#### [Problem description]
Show every line in the records below that contains the word "computer".

(Stored items)
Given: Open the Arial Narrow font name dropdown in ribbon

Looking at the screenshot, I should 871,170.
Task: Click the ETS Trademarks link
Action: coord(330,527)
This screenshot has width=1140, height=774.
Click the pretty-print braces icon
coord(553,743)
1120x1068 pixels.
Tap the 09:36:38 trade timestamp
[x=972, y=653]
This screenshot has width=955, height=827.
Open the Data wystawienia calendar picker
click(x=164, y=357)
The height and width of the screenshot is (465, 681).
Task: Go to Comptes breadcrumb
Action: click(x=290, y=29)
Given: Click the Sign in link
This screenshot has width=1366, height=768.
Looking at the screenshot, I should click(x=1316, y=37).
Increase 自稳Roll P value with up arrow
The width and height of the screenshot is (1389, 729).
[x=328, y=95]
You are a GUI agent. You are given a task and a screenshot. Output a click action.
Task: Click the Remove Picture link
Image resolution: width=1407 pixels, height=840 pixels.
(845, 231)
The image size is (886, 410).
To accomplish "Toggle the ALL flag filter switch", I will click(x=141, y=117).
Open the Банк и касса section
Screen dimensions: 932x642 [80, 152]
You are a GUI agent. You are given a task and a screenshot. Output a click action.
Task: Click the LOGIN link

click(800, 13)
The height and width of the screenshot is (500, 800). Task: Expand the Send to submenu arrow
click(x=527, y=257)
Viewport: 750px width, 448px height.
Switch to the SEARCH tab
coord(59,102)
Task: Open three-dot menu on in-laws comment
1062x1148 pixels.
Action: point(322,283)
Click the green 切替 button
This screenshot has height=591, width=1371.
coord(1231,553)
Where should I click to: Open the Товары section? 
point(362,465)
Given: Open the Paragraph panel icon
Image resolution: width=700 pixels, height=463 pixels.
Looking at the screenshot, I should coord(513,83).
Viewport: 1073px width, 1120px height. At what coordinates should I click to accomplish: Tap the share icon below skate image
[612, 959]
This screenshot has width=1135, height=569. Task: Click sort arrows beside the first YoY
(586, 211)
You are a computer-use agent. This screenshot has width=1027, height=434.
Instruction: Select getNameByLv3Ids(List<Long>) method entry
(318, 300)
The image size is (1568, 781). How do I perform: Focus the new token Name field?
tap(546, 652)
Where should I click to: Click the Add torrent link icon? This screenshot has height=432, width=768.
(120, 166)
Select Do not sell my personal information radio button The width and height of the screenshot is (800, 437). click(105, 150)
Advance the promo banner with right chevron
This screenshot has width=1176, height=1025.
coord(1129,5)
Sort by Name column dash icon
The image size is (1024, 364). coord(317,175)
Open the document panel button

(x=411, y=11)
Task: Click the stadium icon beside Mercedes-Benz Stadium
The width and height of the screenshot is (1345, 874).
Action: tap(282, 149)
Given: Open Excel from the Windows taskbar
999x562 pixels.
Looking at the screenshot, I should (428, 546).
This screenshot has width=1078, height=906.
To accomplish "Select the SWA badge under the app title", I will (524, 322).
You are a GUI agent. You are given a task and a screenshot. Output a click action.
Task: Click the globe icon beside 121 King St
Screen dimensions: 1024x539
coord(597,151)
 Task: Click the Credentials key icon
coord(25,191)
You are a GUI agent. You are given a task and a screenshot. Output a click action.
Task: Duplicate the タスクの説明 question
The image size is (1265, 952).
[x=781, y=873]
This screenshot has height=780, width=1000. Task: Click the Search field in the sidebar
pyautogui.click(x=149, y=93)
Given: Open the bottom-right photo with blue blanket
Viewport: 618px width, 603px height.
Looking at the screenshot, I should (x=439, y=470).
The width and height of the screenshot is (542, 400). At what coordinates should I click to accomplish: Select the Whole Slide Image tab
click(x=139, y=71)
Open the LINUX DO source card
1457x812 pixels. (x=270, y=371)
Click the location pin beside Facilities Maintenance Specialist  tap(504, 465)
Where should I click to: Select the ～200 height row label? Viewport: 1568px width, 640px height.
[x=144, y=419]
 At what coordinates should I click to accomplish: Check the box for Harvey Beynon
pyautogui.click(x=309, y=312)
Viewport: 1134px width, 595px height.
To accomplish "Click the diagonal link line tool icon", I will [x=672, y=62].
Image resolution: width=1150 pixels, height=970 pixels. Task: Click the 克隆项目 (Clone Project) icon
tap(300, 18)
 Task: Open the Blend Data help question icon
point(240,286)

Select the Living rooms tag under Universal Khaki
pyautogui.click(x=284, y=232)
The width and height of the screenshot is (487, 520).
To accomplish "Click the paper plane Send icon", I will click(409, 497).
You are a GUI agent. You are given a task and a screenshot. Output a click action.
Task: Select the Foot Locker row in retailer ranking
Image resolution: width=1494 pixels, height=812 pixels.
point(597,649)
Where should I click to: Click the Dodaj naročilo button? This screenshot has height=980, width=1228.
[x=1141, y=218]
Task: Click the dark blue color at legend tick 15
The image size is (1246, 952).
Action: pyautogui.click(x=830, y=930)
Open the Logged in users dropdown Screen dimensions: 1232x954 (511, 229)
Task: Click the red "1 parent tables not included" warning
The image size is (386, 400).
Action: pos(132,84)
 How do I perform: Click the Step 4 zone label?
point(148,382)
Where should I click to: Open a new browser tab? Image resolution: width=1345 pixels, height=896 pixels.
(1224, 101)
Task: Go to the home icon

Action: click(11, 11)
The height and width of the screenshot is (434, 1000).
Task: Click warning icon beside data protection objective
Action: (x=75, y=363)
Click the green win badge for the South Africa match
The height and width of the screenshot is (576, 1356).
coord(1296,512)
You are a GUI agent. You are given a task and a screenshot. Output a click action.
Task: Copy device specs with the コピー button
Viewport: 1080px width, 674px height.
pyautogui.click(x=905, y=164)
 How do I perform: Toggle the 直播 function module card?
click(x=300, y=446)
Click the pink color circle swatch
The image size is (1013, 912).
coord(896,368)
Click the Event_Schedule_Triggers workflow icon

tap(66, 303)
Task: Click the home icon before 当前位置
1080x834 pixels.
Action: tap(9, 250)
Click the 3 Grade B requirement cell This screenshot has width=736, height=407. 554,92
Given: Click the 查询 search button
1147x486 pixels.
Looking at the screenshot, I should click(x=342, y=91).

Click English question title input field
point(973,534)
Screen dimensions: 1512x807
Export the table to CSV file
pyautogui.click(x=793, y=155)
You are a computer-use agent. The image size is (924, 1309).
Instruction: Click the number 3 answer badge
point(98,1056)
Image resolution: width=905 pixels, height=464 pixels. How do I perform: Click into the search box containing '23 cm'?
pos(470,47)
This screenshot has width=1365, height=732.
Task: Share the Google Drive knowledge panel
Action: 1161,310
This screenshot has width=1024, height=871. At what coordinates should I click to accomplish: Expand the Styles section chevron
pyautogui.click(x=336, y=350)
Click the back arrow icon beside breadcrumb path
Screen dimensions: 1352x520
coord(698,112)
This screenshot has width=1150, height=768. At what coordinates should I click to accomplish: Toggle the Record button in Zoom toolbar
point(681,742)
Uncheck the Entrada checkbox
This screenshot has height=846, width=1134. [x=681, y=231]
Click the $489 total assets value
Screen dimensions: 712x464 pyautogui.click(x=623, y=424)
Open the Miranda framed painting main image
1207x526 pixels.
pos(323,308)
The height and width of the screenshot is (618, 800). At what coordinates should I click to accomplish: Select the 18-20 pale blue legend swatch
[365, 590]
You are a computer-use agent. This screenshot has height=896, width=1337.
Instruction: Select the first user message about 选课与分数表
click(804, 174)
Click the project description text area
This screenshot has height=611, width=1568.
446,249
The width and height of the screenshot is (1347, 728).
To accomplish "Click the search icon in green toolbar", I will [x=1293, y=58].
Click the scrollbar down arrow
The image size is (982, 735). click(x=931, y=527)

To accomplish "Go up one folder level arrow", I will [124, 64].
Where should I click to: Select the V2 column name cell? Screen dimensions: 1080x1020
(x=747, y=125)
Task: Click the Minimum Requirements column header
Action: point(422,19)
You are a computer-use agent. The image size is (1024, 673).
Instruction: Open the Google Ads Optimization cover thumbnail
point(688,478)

#### [Written solution]
You are a computer-use agent. This screenshot has width=1027, height=434.
You are a computer-use agent. The image size is (924, 1309).
You are a computer-use agent. This screenshot has height=896, width=1337.
You are a computer-use agent. The image size is (1024, 673).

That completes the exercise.